H

RUWAT ONTANG – ANTING

RUWAT ONTANG – ANTING
Oleh : Ali Ibnur Anwar

Siapa mengayun senyum sinis dari luar rumah ini?
Bintang waktu menulis nasib
Sesinis senyum dari luar pagar rumah
Akulah ontang – anting
Yang selalu menyimpan sepi di malam hening
Tak ada pertanyaan yang terjawab
Bala nanti – menanti
Segelas air tersuguh dari do’a ibuku
Guruh dan petir adalah kedua tanganku
Yang siap menghantam dengan gerak semilir.

Di hari bahagia,
Seribu terali telah disiapkan
Untuk mengurung api
Karena akan dating desis kabut dan angin geram
Dan rerintik sial haling – menghalang
Menetang bathin yang gersang
Takdir telah digariskan
Sebagai titah sang raja pada rakyatnya
Namun tak untuk dipatuhi sepenuhnya


RUWAT ONTANG – ANTING
Ontang – anting, buah yang telah masak
Dalam nyala waktu yang singkat
Orang – orang berebut mengambil galah di gua – gua tirakat
Lorong hujan,
Lorong yang menjelma kesunyian
Dua arah angin bertarung
Sebagai naga hari yang saling belit
Ruhlah mata abadi yang menatap
Jasad hanya kedipan bola lampu tanpa aliran listrik.

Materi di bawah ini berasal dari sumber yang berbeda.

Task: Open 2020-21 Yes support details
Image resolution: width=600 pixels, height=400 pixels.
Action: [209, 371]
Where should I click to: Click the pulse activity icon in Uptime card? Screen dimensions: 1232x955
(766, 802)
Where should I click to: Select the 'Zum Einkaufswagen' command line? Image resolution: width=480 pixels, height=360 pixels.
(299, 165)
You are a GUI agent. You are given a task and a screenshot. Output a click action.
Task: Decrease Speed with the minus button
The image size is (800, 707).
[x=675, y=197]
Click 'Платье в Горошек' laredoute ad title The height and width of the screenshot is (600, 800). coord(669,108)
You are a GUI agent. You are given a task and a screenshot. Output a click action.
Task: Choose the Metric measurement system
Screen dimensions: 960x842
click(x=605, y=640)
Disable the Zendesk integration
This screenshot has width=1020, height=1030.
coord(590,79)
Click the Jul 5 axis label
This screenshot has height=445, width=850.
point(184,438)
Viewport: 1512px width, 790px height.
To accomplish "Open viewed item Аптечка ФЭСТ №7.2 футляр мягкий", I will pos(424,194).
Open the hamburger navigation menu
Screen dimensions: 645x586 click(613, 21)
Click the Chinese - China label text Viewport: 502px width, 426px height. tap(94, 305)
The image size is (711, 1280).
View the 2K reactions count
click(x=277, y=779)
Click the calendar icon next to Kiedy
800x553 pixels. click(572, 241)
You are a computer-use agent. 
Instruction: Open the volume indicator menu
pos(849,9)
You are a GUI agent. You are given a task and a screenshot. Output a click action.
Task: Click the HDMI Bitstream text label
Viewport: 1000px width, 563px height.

“Terimalah desau kabut nestapa, pisau yang akan menetak bulu
Kudukmu
Wahai para pembawa galah!”.

Siapa yang membujukku mengayun luka keluar rumah ini?
Telah aku simak nasehat orang bersurban putih
Yang membawa pembalut luka
Akulah tebing licin berdinding ketabahan

Disurau, empat belas orang menanti
Dengan surat – surat keramat
Bunga tujuh rupa tersaji dalam baskom putih
Menawarkan bau tikar yang berlumut
Perlahan, suara – suara serak menyayat ayat – ayat
Tubuh getar – gemetar memburu keyakinan
Yang tenggelam dam rintik keringat.

Selembar kafan membungkus keangkuhan
Yang tertimbun dalam derai santun
Aku jadi cemburu pada nasib yang selalu dituntun
Bulan bergegas menggandeng malam
Serupa tangan sepasang kekasih yang menyimpan kerinduan.

Siapakah yang setia merawat nasib?
Nasib terlampau pandai merawat dirinya sendiri.